RECORDED DATA
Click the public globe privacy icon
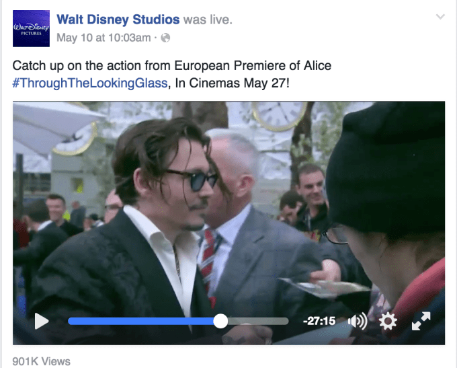The height and width of the screenshot is (368, 457). (165, 38)
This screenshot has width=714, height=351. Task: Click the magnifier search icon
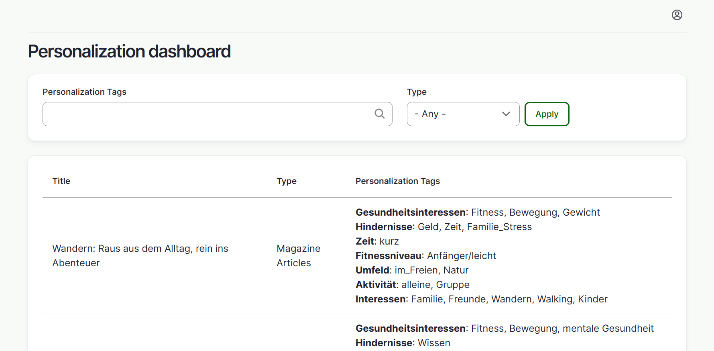coord(379,114)
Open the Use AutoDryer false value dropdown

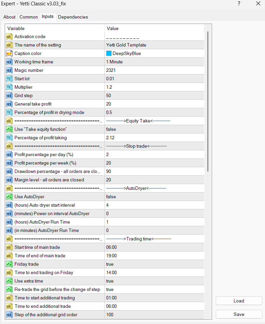click(111, 197)
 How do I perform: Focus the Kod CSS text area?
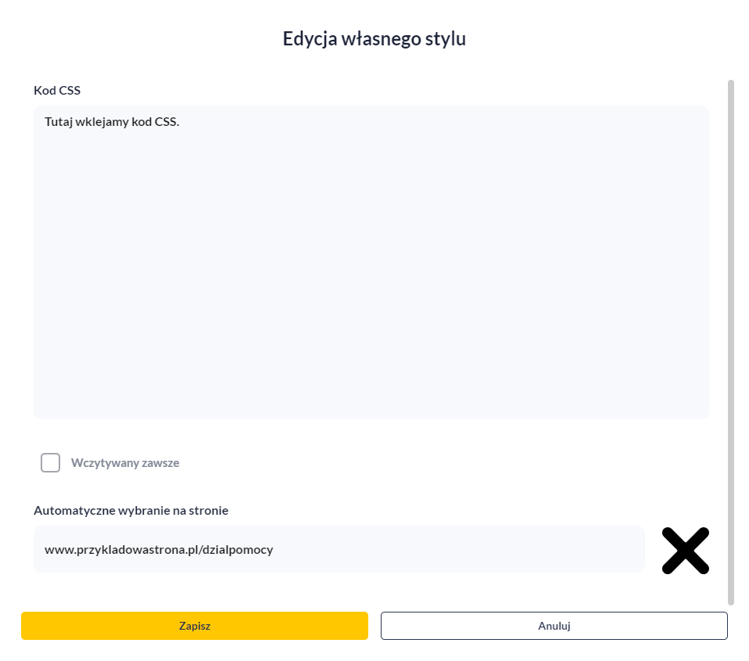pyautogui.click(x=371, y=262)
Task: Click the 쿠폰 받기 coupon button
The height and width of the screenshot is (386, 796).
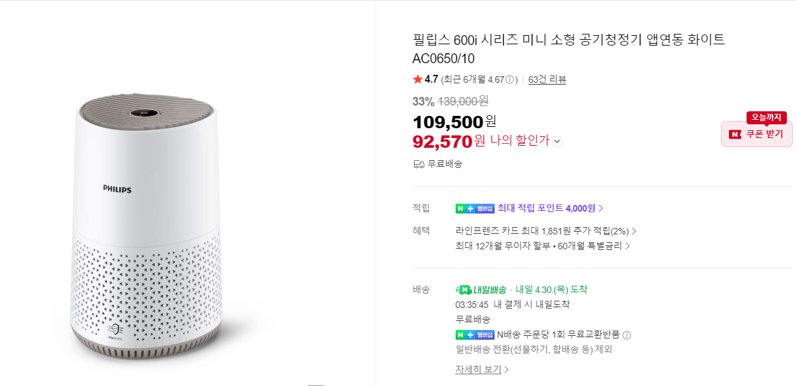Action: (x=756, y=134)
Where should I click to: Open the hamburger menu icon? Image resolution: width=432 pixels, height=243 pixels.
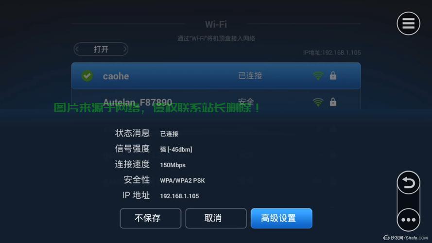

PROBLEM DESCRIPTION
Working from the line with "Task: Click the 쿠폰 받기 coupon button" to the last line of the material above, repeat each line exactly and leave out the pictures.

RESPONSE AREA
Task: Click the 쿠폰 받기 coupon button
The height and width of the screenshot is (386, 796).
Action: (x=756, y=134)
Where should I click to: Open the hamburger menu icon? Image resolution: width=432 pixels, height=243 pixels.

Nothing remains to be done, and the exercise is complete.